Hunter Biden, the son of President Joe Biden, was convicted on three felony gun charges Tuesday related to him purchasing and possessing a gun while using illegal drugs. Specifically, Hunter Biden was convicted of two counts of making a false statement on a form for saying he was not an illegal drug user when he purchased a gun in October 2018 and one count of illegally possessing a gun while using a narcotic.
The younger Biden’s best chances at a successful appeal, at least on the gun possession charge, could center on an argument made possible by our conservative Supreme Court.
The younger Biden’s best chances at a successful appeal, at least on the gun possession charge, could center on an argument made possible by our conservative Supreme Court. Biden will likely argue, as he has before, that the federal law prohibiting firearm possession by people with a history of substance abuse flies in the face of the Constitution. Biden’s appeal will hinge on how the D.C. Circuit Court of Appeals views the conservative Supreme Court’s recent Second Amendment decisions.
Biden’s argument would not be viable if not for this court’s reading of the Second Amendment. After finding in 2008 that the Second Amendment includes “an individual right to possess and carry weapons in case of confrontation,” a sea change in Second Amendment jurisprudence, the Supreme Court made it even harder for the government to impose gun control restrictions in 2022. Then, the court struck down a New York law that required individuals to show a special need for self-defense to obtain a license to carry a concealed weapon outside the home. The majority found no “historical tradition limiting public carry only to those law-abiding citizens who demonstrate a special need for self-defense.” The majority created a new standard for determining when gun control restrictions could be upheld. Now, when determining whether a gun control restriction is constitutional, the court asks if it is “consistent with this Nation’s historical tradition of firearm regulation.” Make no mistake, this is a difficult standard for gun control advocates to satisfy, and that could Hunter Biden’s opportunity to win an appeal.

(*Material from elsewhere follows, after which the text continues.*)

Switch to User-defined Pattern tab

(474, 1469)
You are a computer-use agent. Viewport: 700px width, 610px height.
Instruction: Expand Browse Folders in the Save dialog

The late Justice Antonin Scalia, who authored the landmark 2008 opinion, did cabin it by saying “nothing in our opinion should be taken to cast doubt on longstanding prohibitions on the possession of firearms by felons and the mentally ill.” The question since then has been which other “longstanding prohibitions” the court will uphold, and which ones it will erase, under this expansive reading of the Second Amendment.